[WHAT IS ASKED]:
(1) According to the post on Bible translation agendas below, why did the ESV translation effort begin? Answer in one to three sentences.
(2) In the post on Bible translation agendas below, what was the main goal of the TNIV?

I should also mention, also per my brother's email, that many translations Witherington would have no problem with originated from an ideological agenda. The NIV, in fact, began as a response to the same tendencies in the RSV that spurred the ESV revision. It just turned out that several things the NIV did annoyed some of the people who didn't like these aspects of the RSV, and they wanted something more formally equivalent. The NASB agenda was thus born. Over the years some found that translation too formally equivalent. It just doesn't read like English. Thus the ESV agenda began, which wanted more of the classic KJV style with modern readability and less formal exactness to Greek and Hebrew word order than the NASB. Others wanted KJV style but modern readability with a very fomalistic translation of the faulty textual basis of the KJV. That was the basis of the NKJV agenda. The JPS translation began as an effort to have a distinctly Jewish translation not tainted by how Christians have interpreted the Hebrew Bible.

So lots of translations begin from an agenda. Sometimes that's fine. Sometimes it's not. My point was that the agenda Witherington posits for the ESV was not the agenda it had. Some who translated for them would have refused to do it if it had been. Those issues came to the forefront in its promotion, but the translation process wasn't about gender issues. It was about de-liberalizing the RSV. Both the TNIV and the ESV have come to represent two opposing views on gender neutral translation, but neither one came about primarily because of such issues. The main goal of the TNIV was to update the NIV, to correct errors and outdated views captured by its renderings, and to keep up with new scholarship. In the process, they made more changes to make it less dynamically equivalent than they did to make it more dynamic, and they also decided to be consistent with their dynamic translation philosophy with respect to the sense of gender-neutral masculine terms. The latter is what has come to symbolize the changes in the TNIV, but that wasn't its primary agenda. That's why I think those who portray either translation as if it was basically about such issues is simply speaking from ignorance. I think Witherington showed some clear ignorance about the ESV in some of his claims (particularly the one about text criticism), so it doesn't surprise me if he doesn't know its history very well.

11 Comments

Jeremy,

Have you followed the Danvers statement, 1989, and the Colorado Springs statement, 1997? These predate the ESV and are guidelines for it. Do you doubt the influence of the CBMW, on the ESV. Look at who is the general editor and check his affiliation. You can follow this up yourself.

On the guidelines,

http://www.cbmw.org/resources/nivi/guidelines.php

Read in particular A #5 and B #3 and then check to see if the ESV abides by this. Compare the Greek and the ESV sometime.

Also these guidelines conflict with the translation philosophy. Because of these conflicting interests, 1) to be literal, and 2) to keep to their gender guidelines, and 3) to update and use plain English, they switch words for 'anthropos' from one verse to the next.

For me, it is not a negative thing for the ESV to use non-inclusive language, if that is their goal. I have no problem with that. It is the uneveness with which they apply this rule and how they have, unwittingly I believe, masked Biblical language around Jesus' humanity that is a problem.

And, yes, most if not all translations have an ideological agenda, I believe that.

I am disappointed, however, that you continue to let incorrect information about my post stand. I did not present examples of how *different translators* for the ESV translated 'anthropos'. I presented examples of what the editors decided to do on purpose to try and meet their conflicting goals. I think they tried to do too many things at once. So do we all. I only intended to highlight this so people could understand the issue of how the ESV deals with the Greek .

[AVAILABLE DATA]:
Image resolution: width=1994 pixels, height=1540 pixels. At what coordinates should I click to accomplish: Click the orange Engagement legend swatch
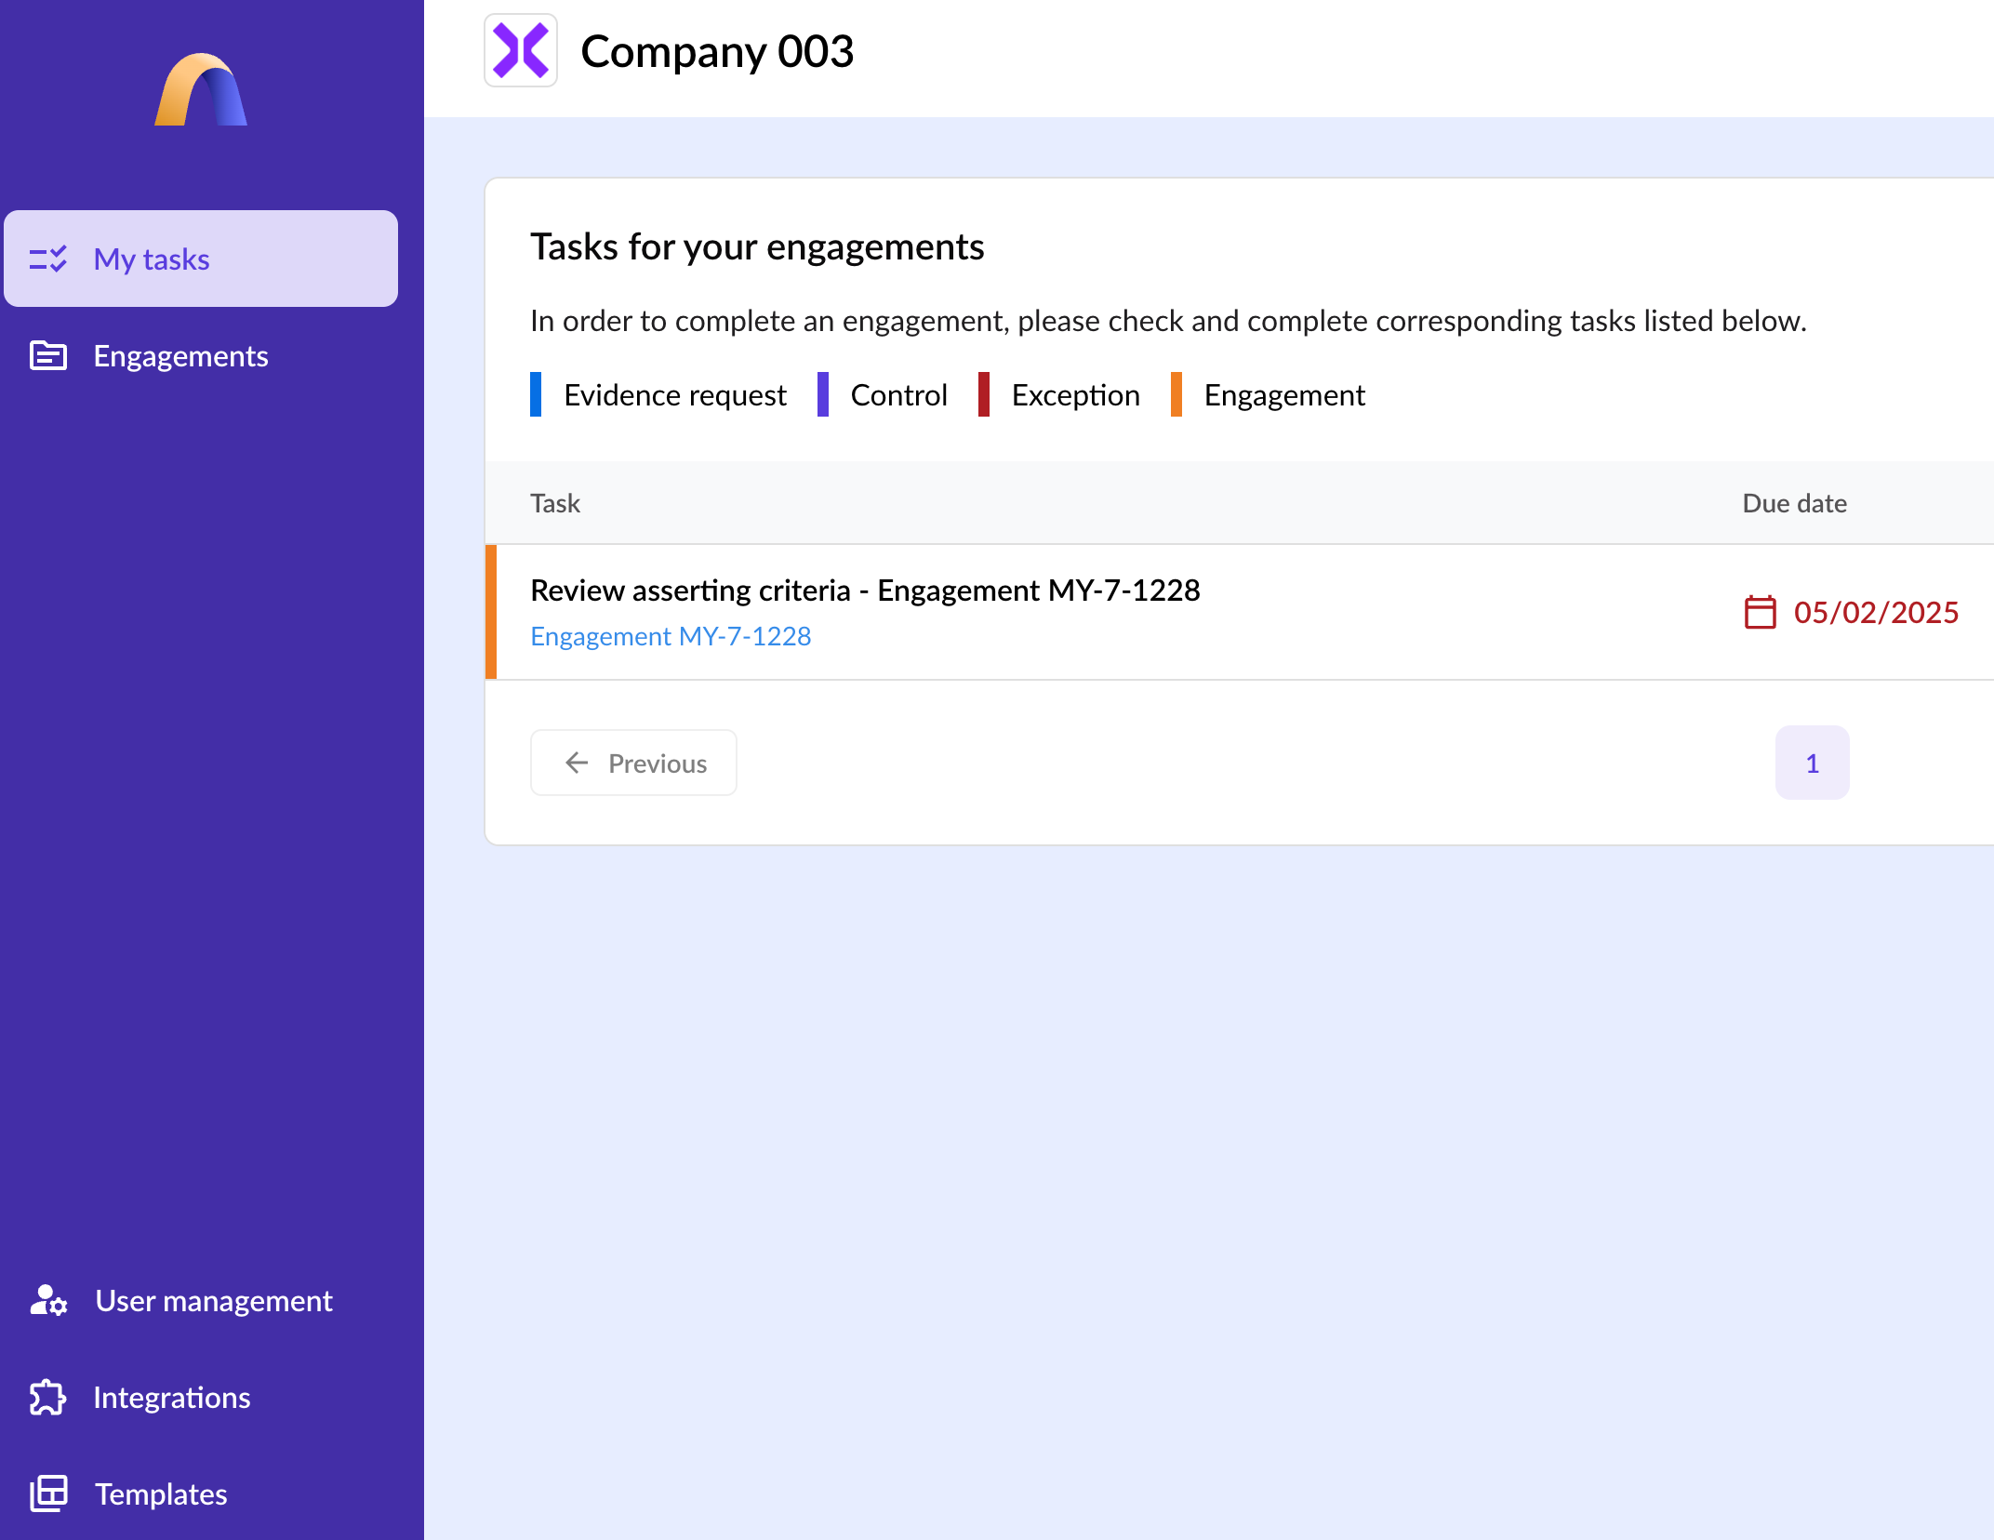coord(1176,395)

[TASK-BY-TASK RESULTS]:
(1) Some readers found the NASB too formally equivalent, since it doesn't read like English. The ESV effort began to keep more of the classic KJV style with modern readability, and with less formal exactness to Greek and Hebrew word order than the NASB.

(2) To update the NIV, correct errors and outdated views captured by its renderings, and keep up with new scholarship.